> _AIM OF THE TASK_:
Please copy every line of the material exactly.

BEGIN PROVIDED ENTRIES

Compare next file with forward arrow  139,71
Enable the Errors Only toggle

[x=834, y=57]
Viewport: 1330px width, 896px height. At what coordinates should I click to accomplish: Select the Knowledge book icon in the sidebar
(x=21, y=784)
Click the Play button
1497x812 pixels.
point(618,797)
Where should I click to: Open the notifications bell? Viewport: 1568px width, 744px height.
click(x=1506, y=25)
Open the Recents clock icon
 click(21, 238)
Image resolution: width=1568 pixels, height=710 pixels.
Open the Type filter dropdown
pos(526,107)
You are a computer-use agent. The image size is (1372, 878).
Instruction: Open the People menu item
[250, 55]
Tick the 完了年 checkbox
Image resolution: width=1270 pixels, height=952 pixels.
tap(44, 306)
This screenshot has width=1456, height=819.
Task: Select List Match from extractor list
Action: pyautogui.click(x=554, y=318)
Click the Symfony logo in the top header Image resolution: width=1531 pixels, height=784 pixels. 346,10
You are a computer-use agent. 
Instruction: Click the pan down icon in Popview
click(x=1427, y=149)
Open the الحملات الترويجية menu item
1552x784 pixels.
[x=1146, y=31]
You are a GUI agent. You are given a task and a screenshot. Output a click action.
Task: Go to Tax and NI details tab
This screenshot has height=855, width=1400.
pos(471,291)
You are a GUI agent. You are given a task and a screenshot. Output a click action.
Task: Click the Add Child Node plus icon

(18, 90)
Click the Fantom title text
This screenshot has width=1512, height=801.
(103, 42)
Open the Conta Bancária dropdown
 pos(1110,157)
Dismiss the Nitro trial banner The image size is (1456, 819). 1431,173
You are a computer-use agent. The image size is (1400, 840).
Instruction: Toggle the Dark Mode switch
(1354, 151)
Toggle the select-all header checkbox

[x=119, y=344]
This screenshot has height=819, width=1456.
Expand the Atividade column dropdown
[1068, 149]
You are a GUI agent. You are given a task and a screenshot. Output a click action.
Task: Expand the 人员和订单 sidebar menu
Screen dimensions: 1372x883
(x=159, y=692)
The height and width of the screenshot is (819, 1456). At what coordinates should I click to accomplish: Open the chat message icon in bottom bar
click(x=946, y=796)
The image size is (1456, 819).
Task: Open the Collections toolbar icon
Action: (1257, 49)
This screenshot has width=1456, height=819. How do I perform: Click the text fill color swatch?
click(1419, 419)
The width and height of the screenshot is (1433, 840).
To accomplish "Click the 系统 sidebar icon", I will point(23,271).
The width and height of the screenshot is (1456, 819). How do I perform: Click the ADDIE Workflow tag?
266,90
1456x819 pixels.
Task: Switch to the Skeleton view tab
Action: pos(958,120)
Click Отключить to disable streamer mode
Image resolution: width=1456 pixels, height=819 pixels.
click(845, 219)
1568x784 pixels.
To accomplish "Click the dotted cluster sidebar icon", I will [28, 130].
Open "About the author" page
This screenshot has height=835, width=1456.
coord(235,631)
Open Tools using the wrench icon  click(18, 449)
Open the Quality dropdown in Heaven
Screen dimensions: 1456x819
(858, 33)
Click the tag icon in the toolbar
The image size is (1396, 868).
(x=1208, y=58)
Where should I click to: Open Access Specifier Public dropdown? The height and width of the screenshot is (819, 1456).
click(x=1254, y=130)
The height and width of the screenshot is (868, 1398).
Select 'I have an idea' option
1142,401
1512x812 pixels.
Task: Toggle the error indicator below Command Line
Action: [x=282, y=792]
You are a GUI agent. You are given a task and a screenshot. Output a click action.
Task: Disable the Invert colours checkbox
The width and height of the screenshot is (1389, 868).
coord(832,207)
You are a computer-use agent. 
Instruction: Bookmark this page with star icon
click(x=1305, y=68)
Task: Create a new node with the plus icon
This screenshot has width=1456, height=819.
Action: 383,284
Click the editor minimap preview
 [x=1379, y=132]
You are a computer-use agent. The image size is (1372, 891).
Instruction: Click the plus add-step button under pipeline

END PROVIDED ENTRIES

> _SOLUTION TO THIS EXERCISE_:
Compare next file with forward arrow  139,71
Enable the Errors Only toggle

[x=834, y=57]
Viewport: 1330px width, 896px height. At what coordinates should I click to accomplish: Select the Knowledge book icon in the sidebar
(x=21, y=784)
Click the Play button
1497x812 pixels.
point(618,797)
Where should I click to: Open the notifications bell? Viewport: 1568px width, 744px height.
click(x=1506, y=25)
Open the Recents clock icon
 click(21, 238)
Image resolution: width=1568 pixels, height=710 pixels.
Open the Type filter dropdown
pos(526,107)
You are a computer-use agent. The image size is (1372, 878).
Instruction: Open the People menu item
[250, 55]
Tick the 完了年 checkbox
Image resolution: width=1270 pixels, height=952 pixels.
tap(44, 306)
This screenshot has width=1456, height=819.
Task: Select List Match from extractor list
Action: pyautogui.click(x=554, y=318)
Click the Symfony logo in the top header Image resolution: width=1531 pixels, height=784 pixels. 346,10
You are a computer-use agent. 
Instruction: Click the pan down icon in Popview
click(x=1427, y=149)
Open the الحملات الترويجية menu item
1552x784 pixels.
[x=1146, y=31]
You are a GUI agent. You are given a task and a screenshot. Output a click action.
Task: Go to Tax and NI details tab
This screenshot has height=855, width=1400.
pos(471,291)
You are a GUI agent. You are given a task and a screenshot. Output a click action.
Task: Click the Add Child Node plus icon

(18, 90)
Click the Fantom title text
This screenshot has width=1512, height=801.
(103, 42)
Open the Conta Bancária dropdown
 pos(1110,157)
Dismiss the Nitro trial banner The image size is (1456, 819). 1431,173
You are a computer-use agent. The image size is (1400, 840).
Instruction: Toggle the Dark Mode switch
(1354, 151)
Toggle the select-all header checkbox

[x=119, y=344]
This screenshot has height=819, width=1456.
Expand the Atividade column dropdown
[1068, 149]
You are a GUI agent. You are given a task and a screenshot. Output a click action.
Task: Expand the 人员和订单 sidebar menu
Screen dimensions: 1372x883
(x=159, y=692)
The height and width of the screenshot is (819, 1456). At what coordinates should I click to accomplish: Open the chat message icon in bottom bar
click(x=946, y=796)
The image size is (1456, 819).
Task: Open the Collections toolbar icon
Action: (1257, 49)
This screenshot has width=1456, height=819. How do I perform: Click the text fill color swatch?
click(1419, 419)
The width and height of the screenshot is (1433, 840).
To accomplish "Click the 系统 sidebar icon", I will point(23,271).
The width and height of the screenshot is (1456, 819). How do I perform: Click the ADDIE Workflow tag?
266,90
1456x819 pixels.
Task: Switch to the Skeleton view tab
Action: pos(958,120)
Click Отключить to disable streamer mode
Image resolution: width=1456 pixels, height=819 pixels.
click(845, 219)
1568x784 pixels.
To accomplish "Click the dotted cluster sidebar icon", I will [28, 130].
Open "About the author" page
This screenshot has height=835, width=1456.
coord(235,631)
Open Tools using the wrench icon  click(18, 449)
Open the Quality dropdown in Heaven
Screen dimensions: 1456x819
(858, 33)
Click the tag icon in the toolbar
The image size is (1396, 868).
(x=1208, y=58)
Where should I click to: Open Access Specifier Public dropdown? The height and width of the screenshot is (819, 1456).
click(x=1254, y=130)
The height and width of the screenshot is (868, 1398).
Select 'I have an idea' option
1142,401
1512x812 pixels.
Task: Toggle the error indicator below Command Line
Action: [x=282, y=792]
You are a GUI agent. You are given a task and a screenshot. Output a click action.
Task: Disable the Invert colours checkbox
The width and height of the screenshot is (1389, 868).
coord(832,207)
You are a computer-use agent. 
Instruction: Bookmark this page with star icon
click(x=1305, y=68)
Task: Create a new node with the plus icon
This screenshot has width=1456, height=819.
Action: 383,284
Click the editor minimap preview
 [x=1379, y=132]
You are a computer-use agent. The image size is (1372, 891).
Instruction: Click the plus add-step button under pipeline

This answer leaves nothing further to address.